Threoninedehydrogenase (TDH) activity assays

Total TDH activity was assayed as described by Anjem et al. without modification44. Cultures were aerobically grown overnight at 37 °C in LB containing 100 U/ml catalase. The cells were then washed three times with 5 ml of pre-cold HBSS without catalase. The cells were then treated with 0 μΜ or 1 mΜ H2O2 for 15 min, followed by three washes with HBSS. The cells were then transferred to an anaerobic chamber, resuspended in Tris-HCl buffer (50 mM Tris-HCl, pH 8.4) and quickly sonicated. TDH activities were then immediately anaerobically assayed in a 500 μl reaction mixture containing 50 mM Tris-HCl buffer at pH 8.4, 1 mM NAD+, 30 mM threonine, 100 μΜ ferrous iron, and the extracted total protein. The reactions were stopped by adding 25 μΜ nitrobenzoic acid, and TDH activities were measured at 340 nm. The total protein content was determined using the Coomassie Blue dye binding assay (TIANGEN BIOTECH CO. LTD.).

Spin trapping of hydroxyl radicals in vivo

The hydroxyl radical signal was trapped in vivo according to protocols described by Lee Macomber et al.45. The cultures were aerobically grown overnight at 37 °C in LB containing 100 U/ml catalase. The cultures were then diluted to an OD600 of 0.2 and grown aerobically at 37 °C until reaching an OD600 of 0.4. The medium was removed by centrifugation. The bacterial cell pellets were washed three times using ice-cold Chelex-treated HBSS. Approximately 100 μl of cell suspension was added to a 100 μl mixture of 100 μΜ DTPA, 10 mM 4-POBN, 170 mM ethanol, 50 μΜ or 75 μΜ H2O2 and treated HBSS at room temperature. The final strain densities (OD600 = 20) were equivalent in all samples. The spectra were measured using a Bruker EMX-8 after 15 min at room temperature with the following settings: field center, 3515 G; field sweep, 100 G; modulation frequency, 100 kHz; modulation amplitude, 1 G; time constant, 0.051; receiver gain, 50200; and power, 20 mW.

Liquid chromatography mass spectrometry (HPLC/MS) analysis

DNA PT modifications were analyzed using HPLC/Mass Spectrometry (Agilent 1100 series LC/MSD Trap system or Agilent HPLC 1290-MS 6230 system) (8).
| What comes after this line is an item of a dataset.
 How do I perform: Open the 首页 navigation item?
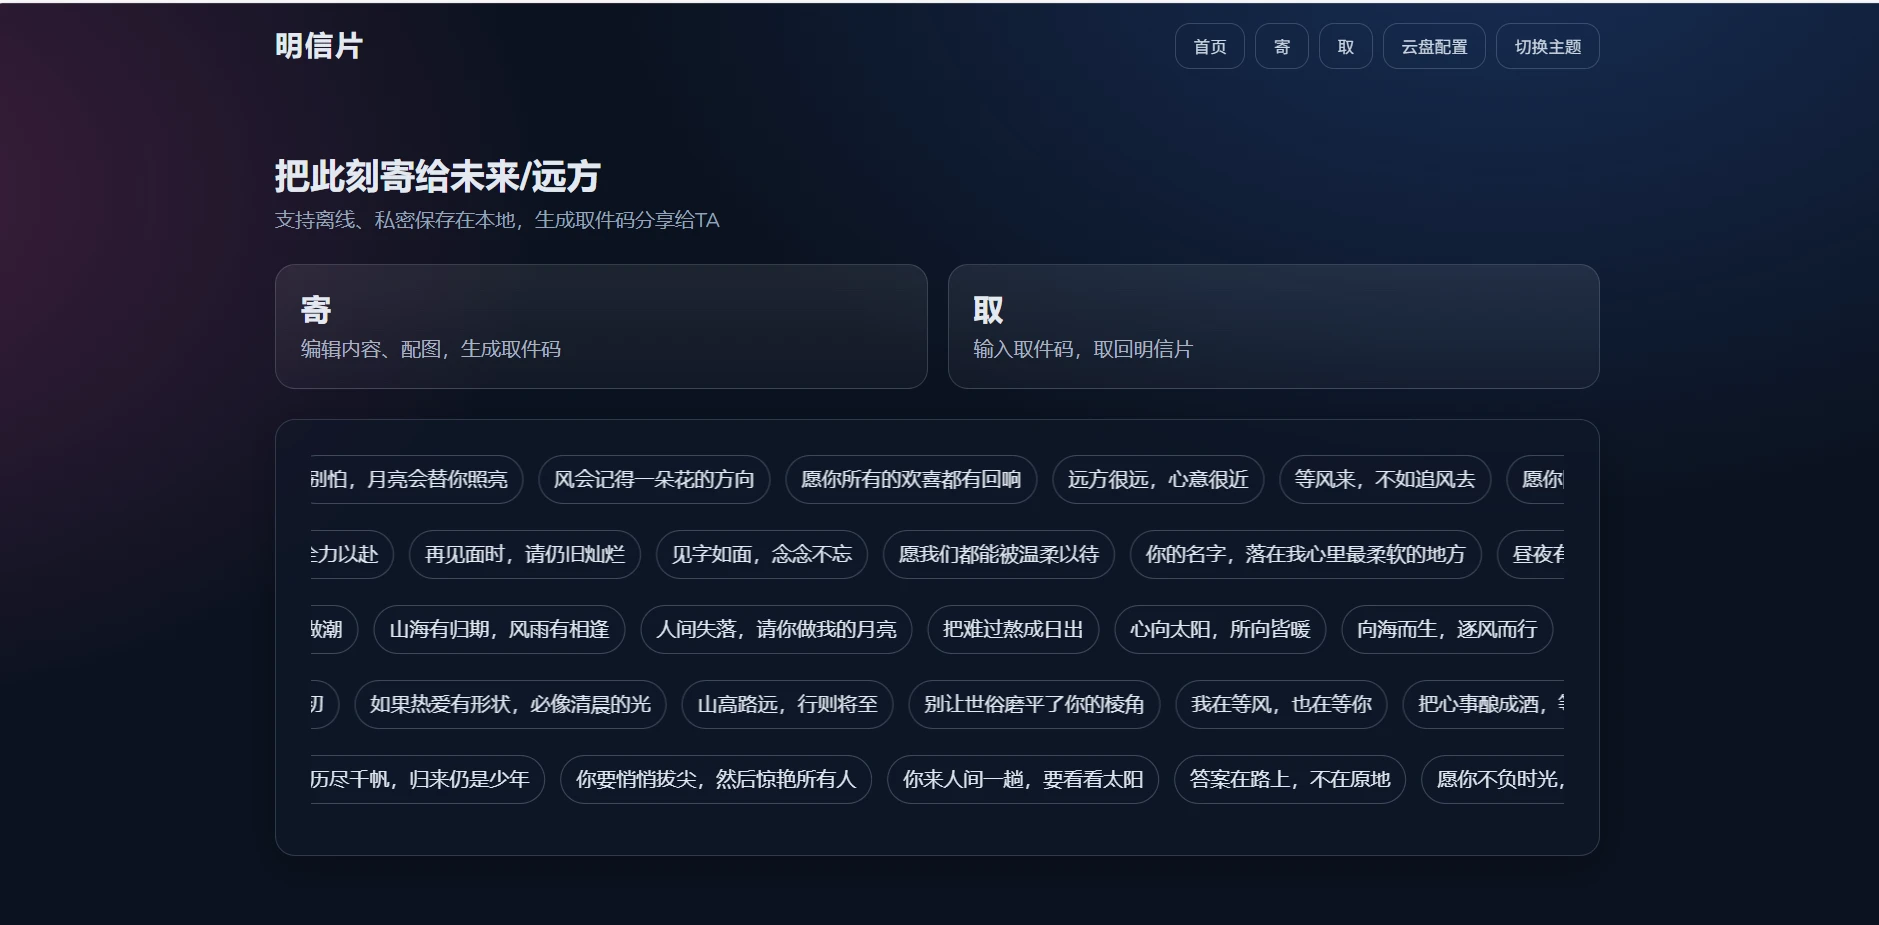pyautogui.click(x=1209, y=47)
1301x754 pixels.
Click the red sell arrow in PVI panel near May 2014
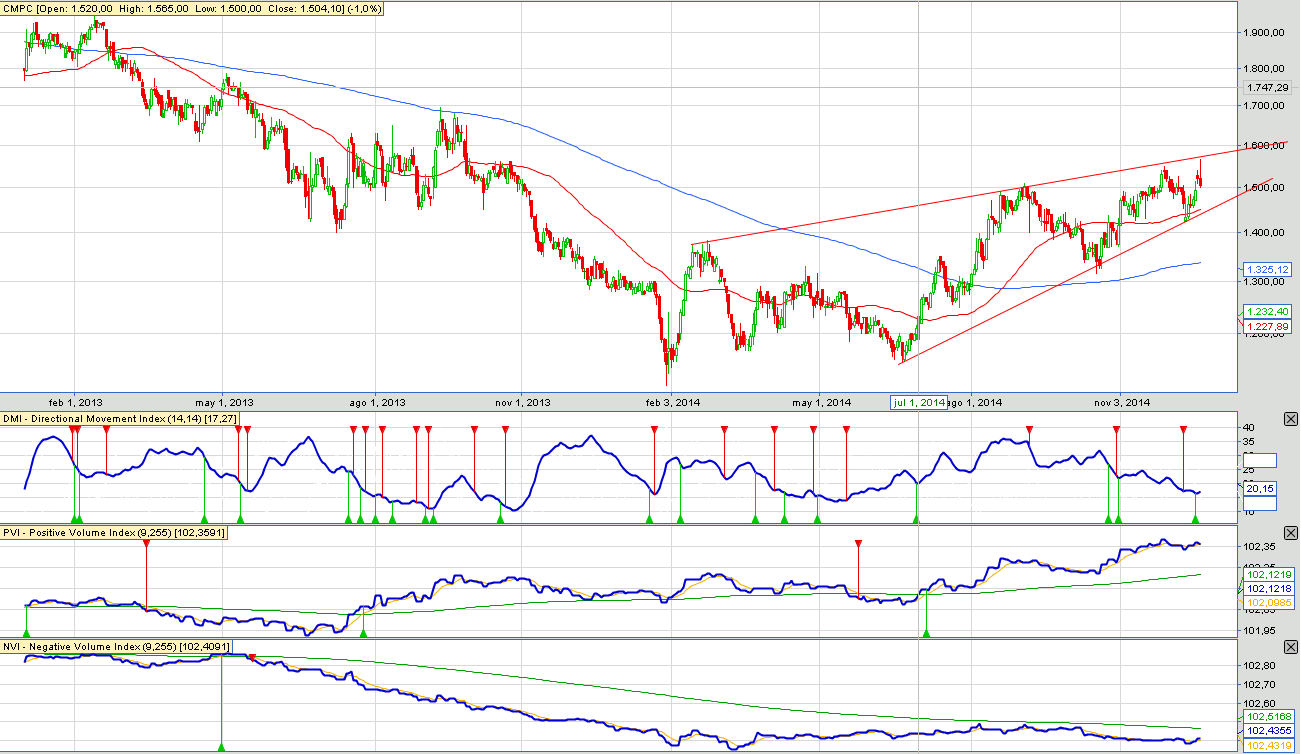(858, 544)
Briefly, modified DNA was digested using nuclease P1 and alkaline phosphatase. Twenty microliters of reaction products were loaded on a YMCC18 reverse-phase column (250 × 4.6 mm, 5 μm) and detected at 254 nm. HPLC was carried out at a flow rate of 0.3 ml/min at room temperature. Buffer A consisted of 0.1% acetic acid in water, and buffer B consisted of 0.1% acetic acid in acetonitrile. The following HPLC gradient was employed: 1–13% buffer B for 30 min, 13–30% buffer B for another 15 min, followed by 30–1% buffer B for 5 min, and finally 1% buffer B for 15 min. The drying gas flow was 10 L/min, the nebulizer pressure was 30 psi, the drying gas temperature was 325 °C, and the capillary voltage was 3,200 V (using the positive detection mode and scanning between 50 and 1000 m/z for mass spectrometer analysis).

Identification and phylogenetic analysis of the dnd and dpt clusters

The identification of Dnd protein sequences was based on the TIGR database (http://www.tigr.org) annotation, i.e., TIGR03235, TIGR 03233, TIGR03183, TIGR03185 and TIGR03184 for DndA, B, C, D, and E, respectively. All publicly available bacterial genomes from the NCBI database (http://www.ncbi.nlm.nih.gov/genome) were scanned for the presence of the dnd cluster. The sequences of selected bacterial 16 S rRNA genes were aligned using ClustalW46 and then subjected to a maximum likelihood analysis in FastTree47. To identify the presence of the dnd cluster, the genomic coordinates and gene order of all annotated dnd genes were manually checked. Genomes with successive dndCDE were considered to be positively detected for the dnd gene cluster. A similar approach was applied to identify the dpt cluster, which was characterized by the presence of dptF, dptG, and dptH.